Tuesday, November 13, 2007

Unicode: SizeOf is Different than Length

The next product on the on the Roadmap is Tiburón which focuses on Unicode. The Delphi Product Roadmap states "Delphi Win32 Unicode...means that the IDE, the VCL, and all types of development should be made fully Unicode-compatible. The standard string in the Delphi language will become a Unicode string, meaning that the IDE, the VCL – that is, the entire product – will be Unicode-based. Developers around the world will be able to develop applications for use in any language using the Unicode standard." So I figured some examples of how to watch out for common pitfalls would be in order.

When checking over your code to make sure it is unicode enabled, take a good close look at your calls to Length and SizeOf on Char arrays. SizeOf and Length return the same value so they've been used interchangeably, but they have different meanings. Given an array of AnsiChar and and array of WideChar:


var
AnsiBuffer: array[0..MAX_PATH - 1] of AnsiChar;
WideBuffer: array[0..MAX_PATH - 1] of WideChar;

Length(AnsiBuffer) and SizeOf(AnsiBuffer) are the same, in the unicode world Length(WideBuffer) and SizeOf(WideBuffer) are not the same. So be sure you call the correct function in the correct locations. Many functions require the size of the array in bytes, while others expect the count of characters.

18 comments:

Anonymous said...

I think it would be a really good idea for CodeGear to release some technical "white papers" about the transition to Unicode well in advance (now would be fine) of the release of the next Delphi version.
I am guessing that you already have a good idea about how it will end up so some very precise info could be provided.
Also it might be an idea to release a "compiler" that could issue warnings about potential problems as an update to RAD Studio 2007. If you do not I think the transition to the next version will be very slow (and thus sale of upgrades as well).

Anonymous said...

I don't understand it - why the bloody hell can't string be left alone and why can't the WideString be used for unicode stuff? Changing core things is excitement, fun and games, but it breaks awfully lot of things.
I am somewhat annoyed. Use WideString, don't change string! (or at least add compiler directive that allows string work like string should work)

Anonymous said...

I second what Aivars said. New features are great and Unicode is the way, but breaking the old code just does not make sense. Making popular functions behave differently all of a sudden is just so irresponsible.

Chris Bensen said...

Lars,

I believe all of that is coming.
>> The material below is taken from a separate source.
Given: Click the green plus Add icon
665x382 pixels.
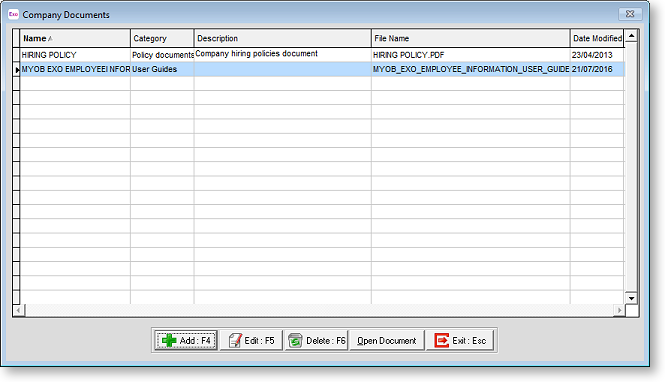Looking at the screenshot, I should coord(169,340).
I'm unsure of the time frame. I agree with you, this could be a scary transition, which is why I plan to get as much information in your hands as possible. But we are making every effort to make sure upgrading is a smooth process.

Chris Bensen said...

Aivars and Kalis,

AnsiString and WideString will still exist and they will still function exactly as they have since they were introduced. To enable VCL for Unicode something will have to change because VCL is currently only ANSI. I assure you it is more complicated than just use WideString. Compiler support is being put in place so smooth things over as much as we can. There are some caveats with popular functions such as SizeOf and Length where they have been misused. They don’t work differently they work exactly as they have since they were introduced. And I plan to point those out as I did with this post.
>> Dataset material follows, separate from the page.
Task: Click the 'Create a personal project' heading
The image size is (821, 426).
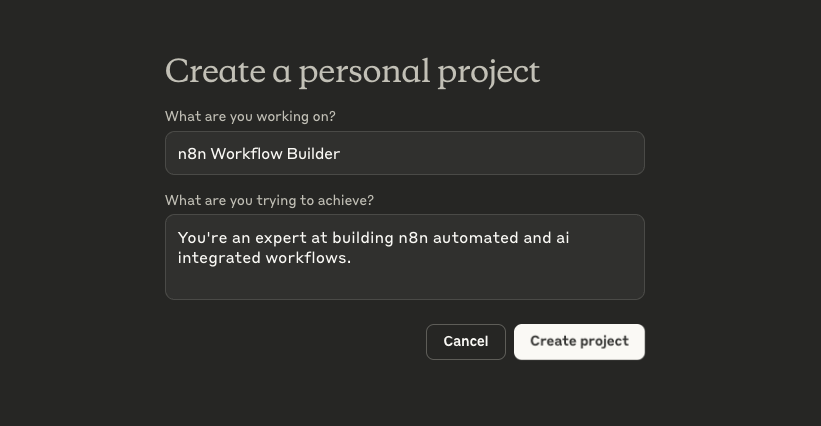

What sort of existing string functionality are you currently doing that you have concerns over? Can you post examples?

Anonymous said...

One problem with old code will appear in those cases, where a string is used as a simple way to store bytes 1:1. To read a file from a filestream for example or to store a picture in memory...
If you read .NET or Java-boards you will often find, that problems are caused because byte[] and string are used as the same, although these
languages were born with Unicode, so these kind of problems will appear in many old sources.

Anonymous said...

I quickly looked over some stuff I've been working on most recently and these are just couple of examples that will break:

1.
k:= R.GetDataSize('ProtectedPort'+IntToStrEx(f));
SetLength(SName, k);
R.ReadBinaryData('ProtectedPort'+IntToStrEx(f), SName[1], k);
- this will appear to work, but later when SName is processed character by character, errors will occur. And it might be very hard for me to notice the problem unless I go through the whole code.
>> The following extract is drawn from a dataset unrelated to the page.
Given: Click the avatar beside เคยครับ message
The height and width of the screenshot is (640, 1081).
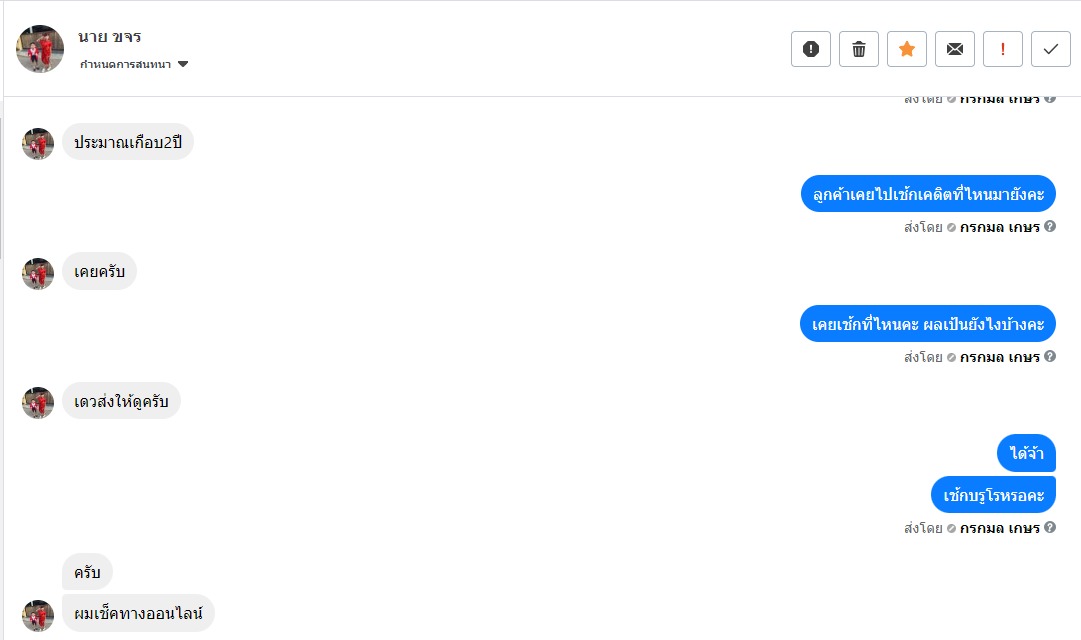Looking at the screenshot, I should coord(38,273).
2. Exactly what you warned about in this post:
S:= FileName;
C:= Length(S);
GetMem(P, 1 + C + 4);
Why am I using Length instead of sizeof? Because I know exactly what Length will return, but I'm not sure if SizeOf counts the bytes that contain length of the string as well or not.

3. Writing to file - the resulting data won't be what's expected if string is secretly holding 2 or more bytes instead of one for each character. It might be less important if my application is the one reading the file.

4. What happens when you read b:= s[f], where b is byte and s[f] contains something larger than 255? Range check error? What happens if b is Integer but is then processed by function that expects values 0-255?

Actually most of these and other examples are similar and they all have something to do with binary data appearing in string at some point. If you have to kill string, the least you could do is add a new type that acts like the old string. Ensure some way that allows using 3rd party units that might use strings as bytearrays (such as compression and encryption units) without fixing or changing them.

Also I wanted to note that I'm all for the Unicode support. I'm from Latvia and I have to deal with at least 3 different languages - Latvian, Russian and English. Full Unicode in Delphi would be a real blessing. I still insist that it should be added on top of current Delphi mechanics, instead of changing things we have been relying on for decades, if you count Pascal.
Add new type (or use WideString), change all standard VCL controls to use the new type, the 3rd party control developers will gladly update their controls, make basic string functions (copy, delete, etc) support the new type as well and that's it. What am I missing here, why can't this be done?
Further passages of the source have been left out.